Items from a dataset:
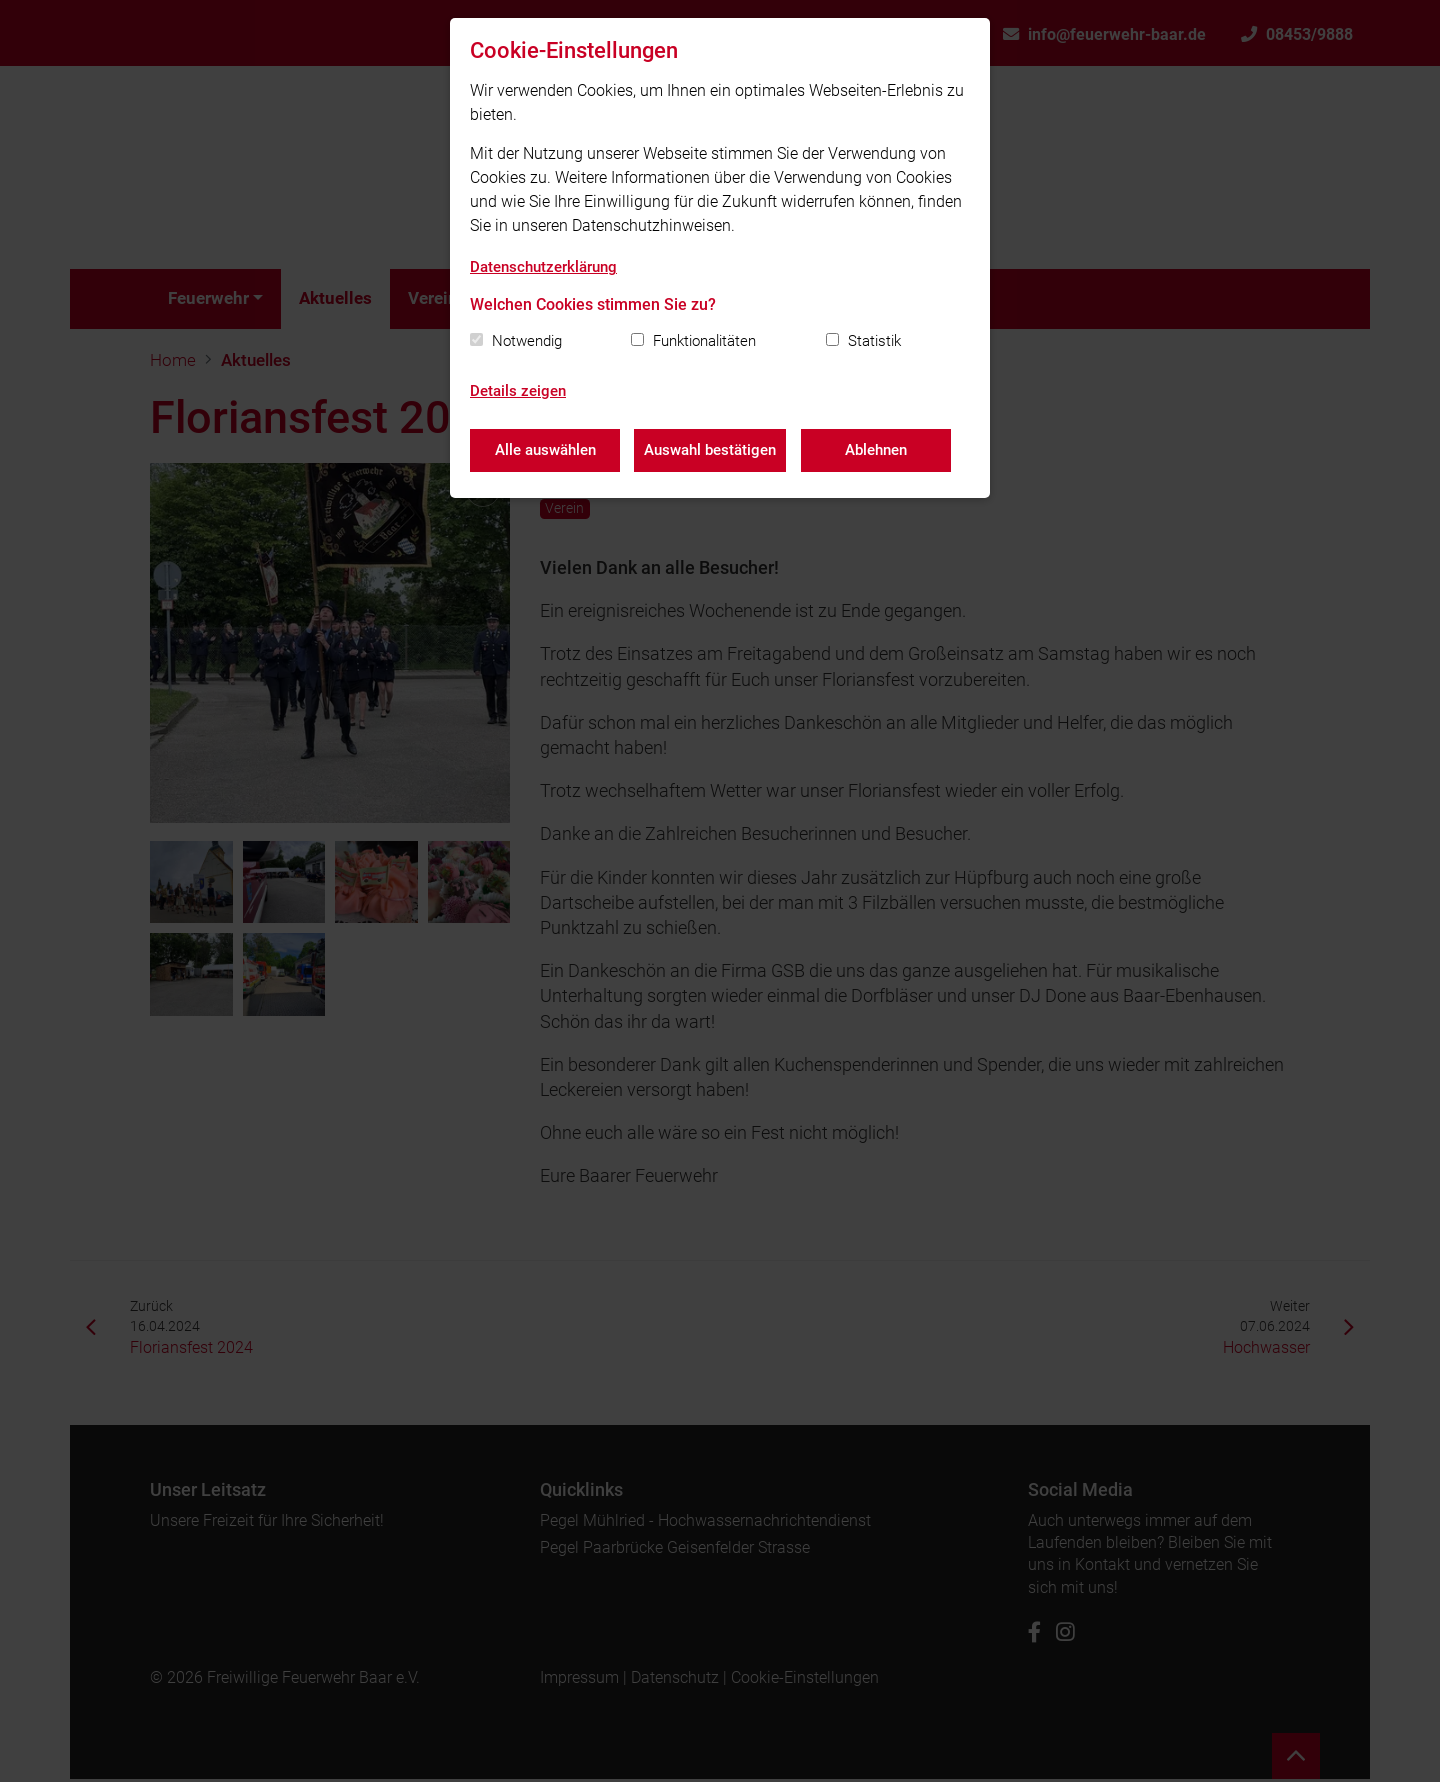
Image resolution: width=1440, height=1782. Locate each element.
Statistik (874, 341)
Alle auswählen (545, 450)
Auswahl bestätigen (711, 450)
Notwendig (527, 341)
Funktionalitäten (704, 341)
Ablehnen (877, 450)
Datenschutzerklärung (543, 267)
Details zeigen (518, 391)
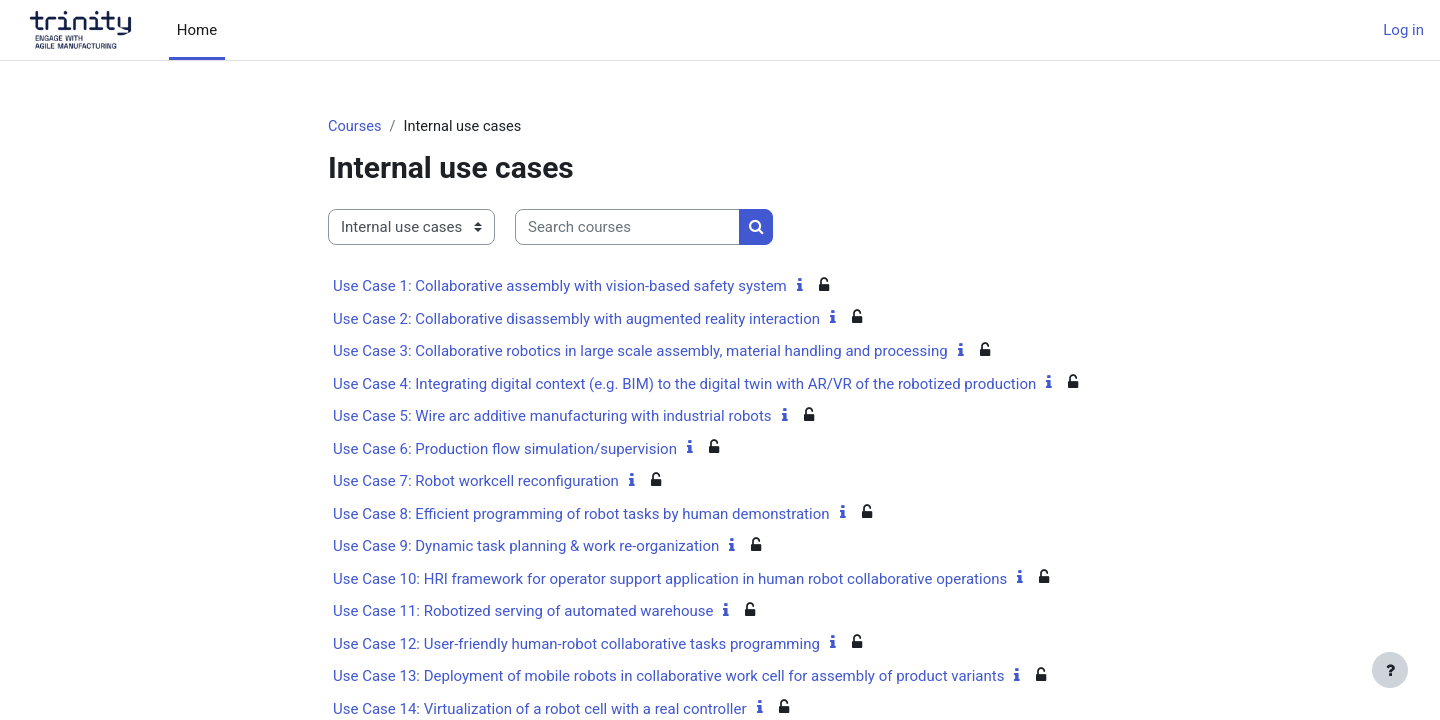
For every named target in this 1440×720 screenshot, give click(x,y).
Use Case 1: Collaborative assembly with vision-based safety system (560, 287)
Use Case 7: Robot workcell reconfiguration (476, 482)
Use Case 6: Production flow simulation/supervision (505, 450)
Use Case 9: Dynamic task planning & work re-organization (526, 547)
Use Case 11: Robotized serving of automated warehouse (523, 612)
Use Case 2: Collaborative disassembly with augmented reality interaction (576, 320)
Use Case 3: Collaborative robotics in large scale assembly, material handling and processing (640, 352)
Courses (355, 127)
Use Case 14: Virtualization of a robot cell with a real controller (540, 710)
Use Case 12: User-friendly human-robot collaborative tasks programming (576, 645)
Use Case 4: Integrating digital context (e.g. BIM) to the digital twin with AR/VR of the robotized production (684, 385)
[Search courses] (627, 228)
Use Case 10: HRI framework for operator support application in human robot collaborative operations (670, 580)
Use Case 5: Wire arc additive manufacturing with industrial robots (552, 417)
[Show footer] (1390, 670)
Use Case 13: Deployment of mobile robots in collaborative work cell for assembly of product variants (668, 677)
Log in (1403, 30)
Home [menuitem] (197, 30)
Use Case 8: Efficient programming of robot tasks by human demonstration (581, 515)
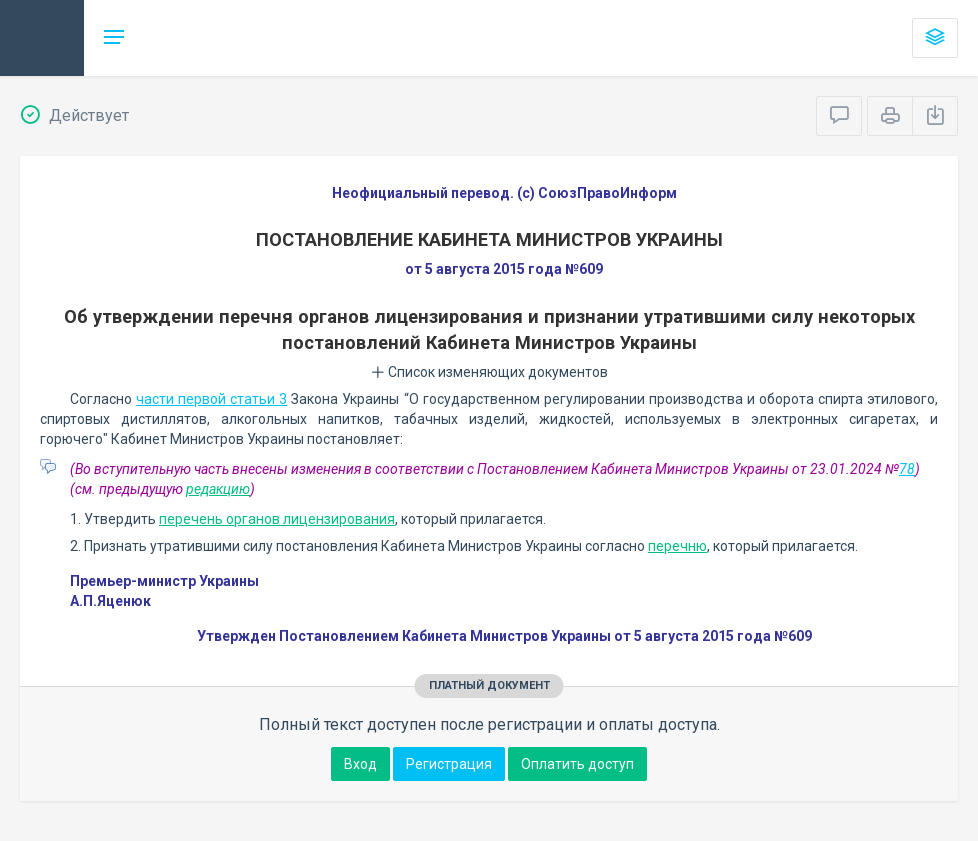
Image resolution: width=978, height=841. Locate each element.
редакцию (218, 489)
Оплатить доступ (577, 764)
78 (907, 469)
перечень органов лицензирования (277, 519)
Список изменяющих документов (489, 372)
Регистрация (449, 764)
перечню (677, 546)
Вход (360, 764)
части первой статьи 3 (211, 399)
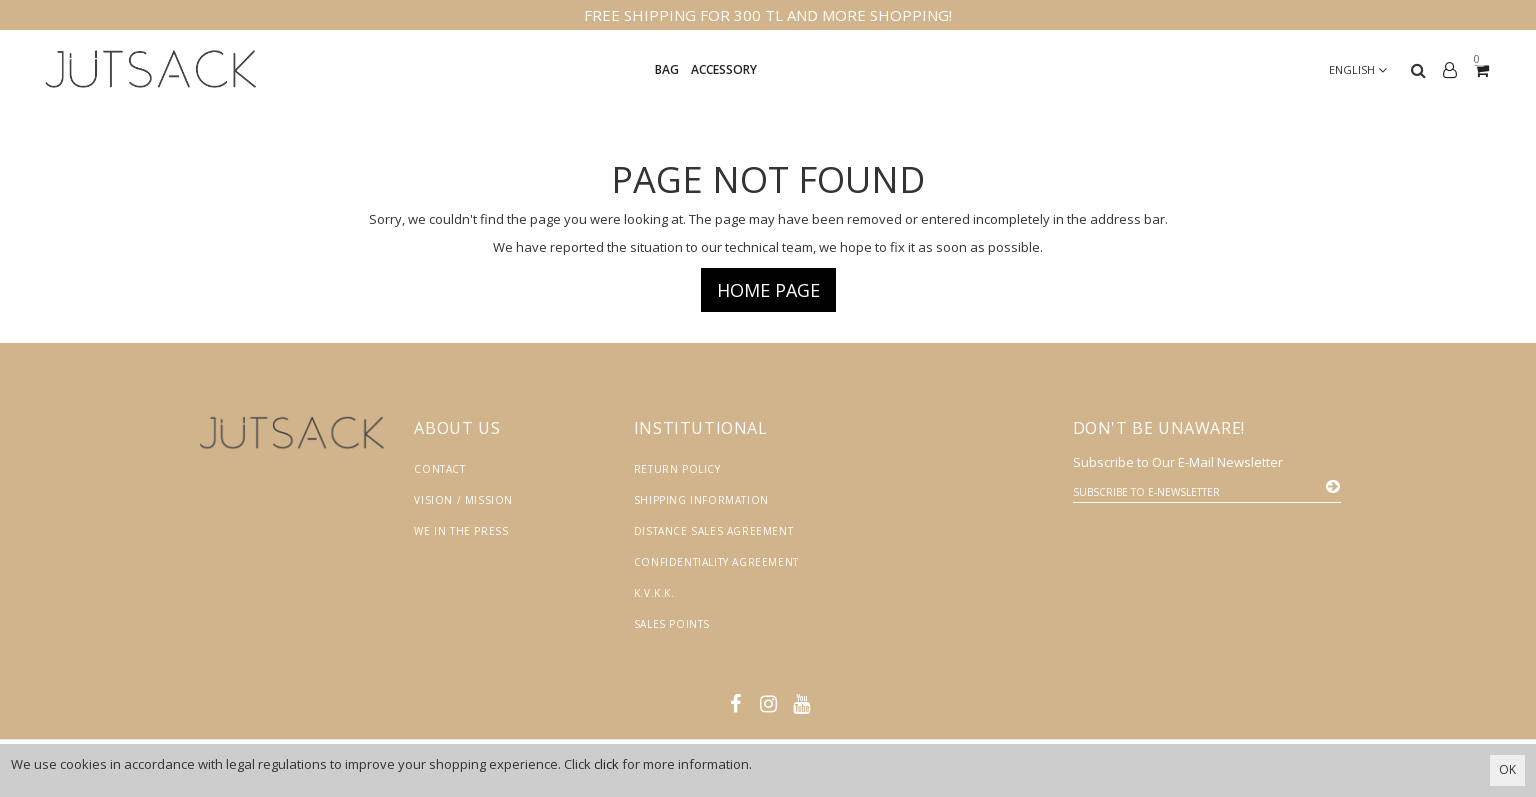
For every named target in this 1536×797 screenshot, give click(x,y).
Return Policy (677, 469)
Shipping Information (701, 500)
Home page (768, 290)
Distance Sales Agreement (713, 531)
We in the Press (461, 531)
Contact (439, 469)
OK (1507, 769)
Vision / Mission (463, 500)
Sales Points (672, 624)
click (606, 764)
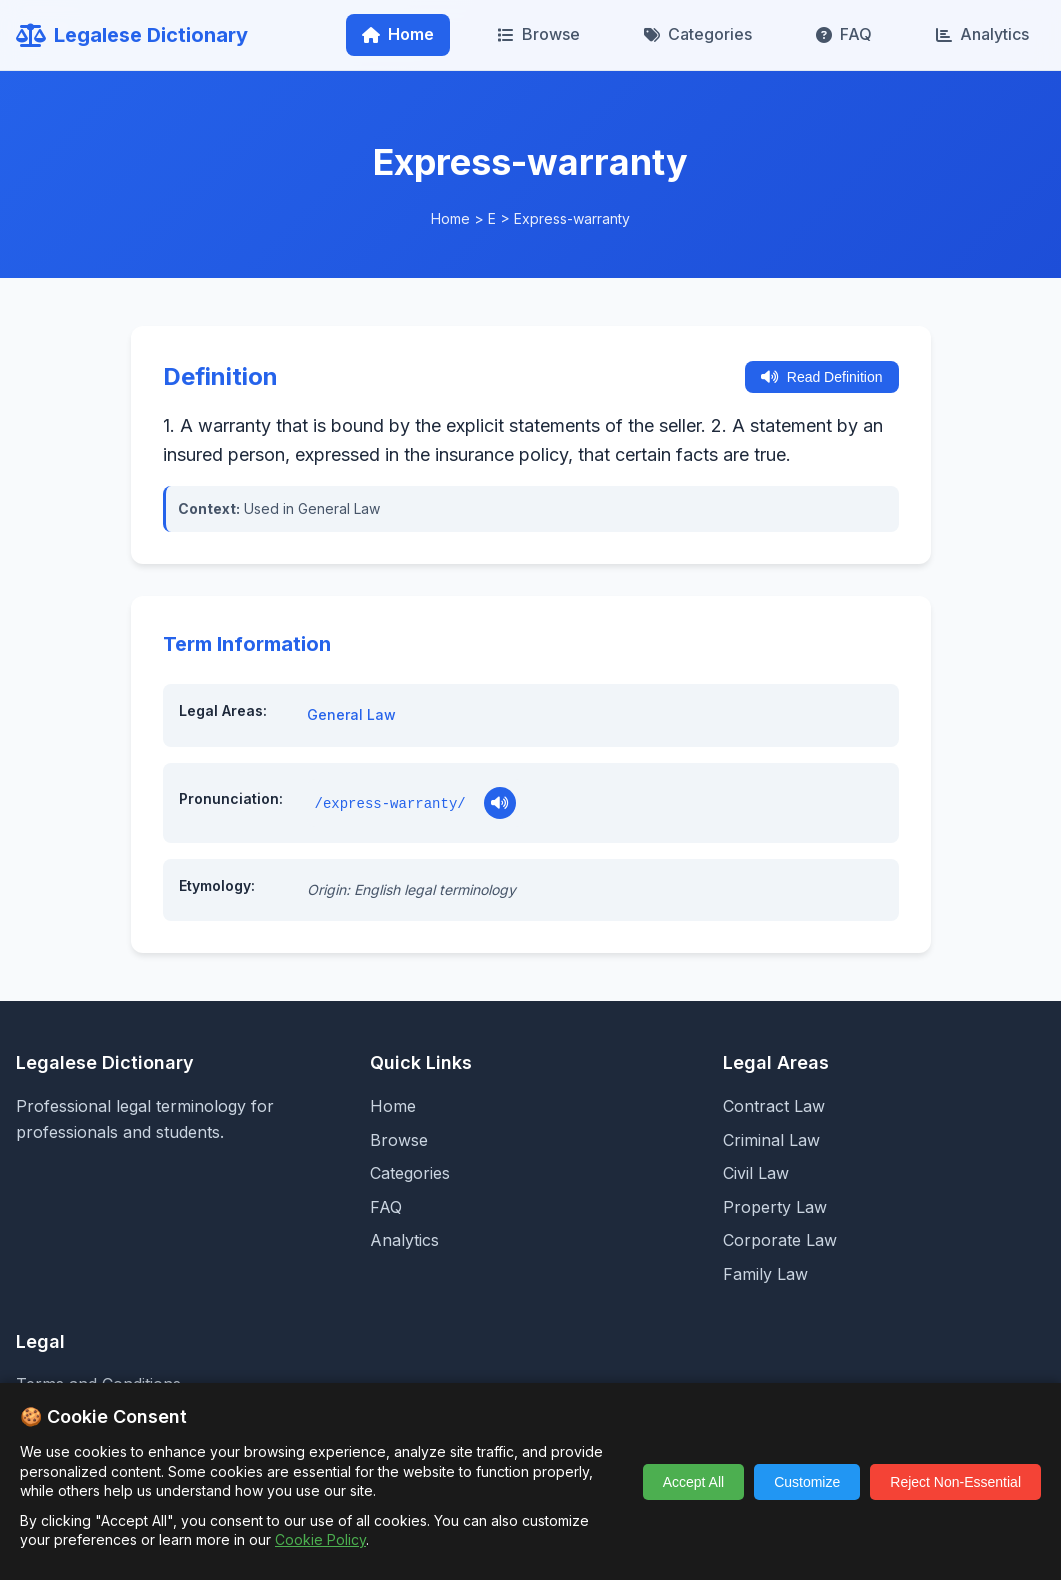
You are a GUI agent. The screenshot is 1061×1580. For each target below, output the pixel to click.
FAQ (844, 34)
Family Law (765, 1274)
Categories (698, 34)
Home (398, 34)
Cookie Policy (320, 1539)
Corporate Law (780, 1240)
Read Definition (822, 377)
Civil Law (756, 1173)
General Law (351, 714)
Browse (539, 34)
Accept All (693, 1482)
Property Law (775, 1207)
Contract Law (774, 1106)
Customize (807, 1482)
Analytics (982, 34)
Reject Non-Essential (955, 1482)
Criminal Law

● **Exercise instructions**:
Copy the entries above without any changes, from the line containing "Shipping Information (701, 500)" up to and including the line containing "click (606, 764)".

● **Task answer**:
Shipping Information (701, 500)
Home page (768, 290)
Distance Sales Agreement (713, 531)
We in the Press (461, 531)
Contact (439, 469)
OK (1507, 769)
Vision / Mission (463, 500)
Sales Points (672, 624)
click (606, 764)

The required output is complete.